Two fundamental designs exist for metabolic flux analysis studies: stationary and non-stationary experiments. In stationary experiments, labeling patterns are evaluated at the end-point when they become invariant over time, i.e. an isotopic equilibrium was reached (Zamboni et al., 2009). The main advantage of stationary experiments is that at isotopic steady-state the measured labeling patterns are fully independent of metabolite levels. The latter can be safely neglected in the calculation of fluxes from labeling data facilitating data acquisition and interpretation. On the downside, stationary isotopic experiments are only useful to resolve the relative contribution of different pathways to the synthesis of a common derivative, but are not suited to quantify the flux in a simple linear pathway. Stationary labeling experiments must last sufficiently long to attain isotopic stationarity. In peripheral pathways, it can take days. During this time, conditions and fluxes must be constant. In cell biology, stationary metabolic flux analysis is best suited to determine what nutrients contributed to the biosynthesis of intracellular metabolites. For this purpose, single nutrients are uniformly 13C-labeled while all other substrates are provided with natural labeling. At isotopic steady state, the 13C-enrichment of each metabolite (i.e., its fractional labeling) indicates what ratio originated from the labeled substrate.

Non-stationary labeling experiments, in contrast, focus on the kinetics of tracer propagation before isotopic equilibrium (Wiechert and Nöh, 2013). This relaxes most limitations of stationary experiments: labeling experiments can be as short as a few minutes and it becomes possible to estimate fluxes within linear pathways. This increased power over stationary analyses comes with extra costs. First, many more time-points, and thus more samples and more instrument time, are necessary to assemble the data set. Second, data analysis is substantially more complex. Third and most important, non-stationary labeling transients depend both on metabolic fluxes and on intracellular metabolite concentration. Therefore, the latter have to be measured by canonical quantitative metabolomics and included in the interpretation.

Tracer choice

The labeling configuration of the tracer is a pivotal component of the labeling experiment. As mentioned before, 100% uniformly 13C-labeled substrates are the preferred for identifying their intracellular fate in any cellular system. In microorganisms, the combination of uniformly 13C-labeled and unlabeled substrates has been largely used to assess multiple fluxes in central metabolism with a single experiment. The mix between labeled and unlabeled forms of the same substrate allows to resolve alternative pathways that use different enzymes. The classical example is glucose catabolism through glycolysis or the pentose-phosphate pathway (PPP). With 100% 13C-glucose, the two pathways are indistinguishable because they both produce completely 13C-labeled pyruvate. If 50% uniformly 13C and 50% unlabeled glucose are mixed, catabolism through the transaldolase and transketolase in the PPP will combine labeled and unlabeled carbon backbones and lead to partly labeled pyruvate forms which differentiate from the either completely 13C-labeled or unlabeled pyruvate molecules produced by glycolysis. In mammalian cells, however, there are many more interfering pathways and nutrients that prevent resolving several fluxes at once with generalist tracers. In contrast, positionally enriched tracers harboring stable isotopes only at specific positions are used to resolve important reactions. This strategy is particularly suited to assay decarboxylating enzymes if it is possible to label its substrate such as all label is lost as 13CO2. This ad-hoc strategy is frequently used in the analysis of the oxidative PPP, pyruvate dehydrogenase, or oxidative TCA cycle.
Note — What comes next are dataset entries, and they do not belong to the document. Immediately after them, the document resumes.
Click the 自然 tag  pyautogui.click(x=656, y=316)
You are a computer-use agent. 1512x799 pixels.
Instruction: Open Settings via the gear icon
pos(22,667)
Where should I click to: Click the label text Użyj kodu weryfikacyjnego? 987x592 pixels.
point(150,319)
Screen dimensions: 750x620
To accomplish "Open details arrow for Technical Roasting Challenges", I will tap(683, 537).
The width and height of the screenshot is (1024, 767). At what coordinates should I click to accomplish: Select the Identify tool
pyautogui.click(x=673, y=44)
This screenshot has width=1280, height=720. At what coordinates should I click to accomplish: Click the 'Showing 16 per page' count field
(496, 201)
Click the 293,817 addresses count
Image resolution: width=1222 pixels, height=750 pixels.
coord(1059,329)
Measurement of labeling patterns

Non-radioactive isotopes are amenable with instrumentation platforms such as mass spectrometry and nuclear magnetic resonance, which provide powerful tools for determining the isotopic patterns of numerous metabolites or macromolecules. The community is dominated by two types of instruments. Gas chromatography/mass spectrometry (GC/MS) is the most affordable technology and perfectly suited to analyze isotopic patterns in amino and organic acids, sugars, and fatty acids. GC/MS often adopts electron impact ionization, which intrinsically fragments analytes and therefore provides additional information on the localization of the isotopic label within the metabolite structure. In contrast, LC/MS uses a soft ionization technique which preserve molecular ions. Compared to GC/MS, it delivers less positional information but offers better coverage of endogenous metabolites. Therefore, LC/MS is preferred in non-stationary labeling experiments to monitor the isotopic transients in proximity of the important reactions and also quantify the levels of metabolites required for non-stationary data analysis.

Interpretation of labeling patterns

An ideally designed tracer experiment allows for verification of the working hypothesis through direct observation of the labeling data or the fractional labeling of a metabolite. Statistical significance is checked by simple univariate testing. This is a practical strategy when searching for the origin of a given metabolite, and the possible substrates or routes are characterized by different label content. It is also used in combination with selective inhibition of alternative pathways (i.e., isoenzymes) by gene knockout and knockdown or pharmacological inhibition, for which qualitative comparison of the resulting labeling patterns is sufficient to assess their relative contribution. An illustrative example is given by (Son et al., 2013).

Unfortunately, it is not always feasible to design such an explicit labeling experiment. Interpretation is complicated by the propagation and scrambling of tracer over the entire network following carbon fluxes. A metabolic alteration occurring in the early steps of tracer catabolism may affect the labeling patterns of all - close and distant - metabolites. The logic consequence is that a difference in labeling patterns could have been caused by upstream alterations in metabolism. An unbiased analysis of labeling patterns must consider the potential effect of distant pathways. This is particularly challenging for metabolic cycles, reversible reactions, and extensive compartmentalization that introduces numerous degrees of freedom. Already in mid-sized systems such as central carbon metabolism, this task exceeds human intuition and calls for formal analysis.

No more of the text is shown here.